An article came out in HealthLeaders Media earlier this week that caught my eye. According to new research from Johns Hopkins University School of Medicine, temporary ER nurses may unintentionally be a threat to the patients they care for. US News also followed this study and stated that the data from Johns Hopkins showed a link between increased medication errors and temporary ER nurses. According to US News, Johns Hopkins researchers analyzed data on nearly 24,000 medication errors that occurred in emergency departments at 592 hospitals across the United States between 2000 and 2005. Researchers from the study concluded that unfamiliarity with the hospital is the likely cause of these mistakes.

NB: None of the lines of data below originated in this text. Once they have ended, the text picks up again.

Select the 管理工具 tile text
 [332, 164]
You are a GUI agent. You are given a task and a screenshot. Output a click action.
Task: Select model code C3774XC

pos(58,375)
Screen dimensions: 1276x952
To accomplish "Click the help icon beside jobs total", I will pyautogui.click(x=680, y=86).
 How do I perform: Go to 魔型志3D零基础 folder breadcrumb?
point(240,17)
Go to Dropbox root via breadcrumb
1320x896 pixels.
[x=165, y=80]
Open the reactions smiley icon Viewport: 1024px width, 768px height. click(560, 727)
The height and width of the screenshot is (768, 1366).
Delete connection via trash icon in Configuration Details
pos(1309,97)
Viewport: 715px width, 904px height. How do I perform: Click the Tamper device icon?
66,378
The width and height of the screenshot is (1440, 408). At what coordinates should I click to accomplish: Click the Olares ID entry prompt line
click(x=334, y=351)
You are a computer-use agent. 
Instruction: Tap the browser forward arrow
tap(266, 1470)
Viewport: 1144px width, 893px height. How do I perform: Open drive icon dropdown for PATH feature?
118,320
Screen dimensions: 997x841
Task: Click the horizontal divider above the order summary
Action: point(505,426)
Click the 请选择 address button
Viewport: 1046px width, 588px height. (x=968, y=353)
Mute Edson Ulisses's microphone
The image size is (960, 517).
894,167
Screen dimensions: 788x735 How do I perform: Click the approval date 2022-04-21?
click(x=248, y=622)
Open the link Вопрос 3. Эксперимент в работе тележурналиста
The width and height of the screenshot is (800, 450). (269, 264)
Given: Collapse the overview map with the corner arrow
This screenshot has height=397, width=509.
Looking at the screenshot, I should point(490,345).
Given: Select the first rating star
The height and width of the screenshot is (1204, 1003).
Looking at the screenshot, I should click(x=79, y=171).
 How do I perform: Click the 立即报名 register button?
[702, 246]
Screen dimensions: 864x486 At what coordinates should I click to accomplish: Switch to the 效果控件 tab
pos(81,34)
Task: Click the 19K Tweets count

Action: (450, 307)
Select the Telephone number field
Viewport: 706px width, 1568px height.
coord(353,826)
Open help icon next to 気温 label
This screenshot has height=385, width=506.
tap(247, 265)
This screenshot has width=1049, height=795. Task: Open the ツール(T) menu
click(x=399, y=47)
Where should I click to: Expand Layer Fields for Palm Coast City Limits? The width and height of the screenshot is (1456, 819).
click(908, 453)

Ann Marie Papa, RN, president of the Emergency Nurses Association, was quoted in the article from HealthLeaders Media as saying, “Temporary help can be tremendous when you are struggling with nursing shortages, but the key is that these temporary nurses are properly trained and they have proper orientation, mentoring, and supervision.” She went on to note that hospitals should embrace temporary nurses as they do permanent ones and provide the proper education. I agree that increased and specific orientation periods for temporary ER nurses would surely decrease errors. This study made me wonder, however, for many organizations who rely on temporary nurses due to a nursing shortage and a limited budget, how will they be able to increase education for their temporary staff?
I decided to review the HealthcareSource and ASHHRA HR Initiatives Survey results for some answers. The results indicate that employee education is the key to patient satisfaction and safety, which aligns with conclusions from the John Hopkins study on ER nurses. Out of the 234 healthcare HR leaders we surveyed, 74% indicated that improving workforce education and development is their top HR initiative to improve patient safety. During our Webinar on these results, panelist Stephanie Drake, Executive Director of ASHHRA, was not surprised. Well trained, happy, high performing employees are going to provide better care and make fewer mistakes.
With the influx of HCAHPS putting the pressure on healthcare organizations to improve patient satisfaction, this study from Johns Hopkins reveals a set back to the initiatives process that’s directly aligned with employee education. If education is the key to improving things, what’s holding HR back from implementing these changes? The answer might simply be time; 69% of our survey respondents indicated that a lack of time is the biggest factor holding them back from implementing their key HR initiatives.
How can HR departments within healthcare organizations free up the time they need to roll out important education initiatives that will drive patient safety and satisfaction? I believe the full answer is specific to each organization. However, in reviewing our survey results, one thing is clear: inefficient technology will not help. I was intrigued by the findings on inefficient systems and technology, said Jeff Payne, Webinar Panelist and Vice President of HR, Lakeland Regional Medical Center. In addition to lack of time, poor technology was ranked highly as a challenge hindering HR initiatives. Jeff concluded, If you fix that issue, you can solve the others [such as a lack to time]. We are focused on optimizing the technologies that we have, using the systems we have to their fullest capability, getting good and robust data in there; data that will help you make better decisions. I agree with Jeff – I think sufficient data will help you help you make better decisions, but it it will also help you make faster ones.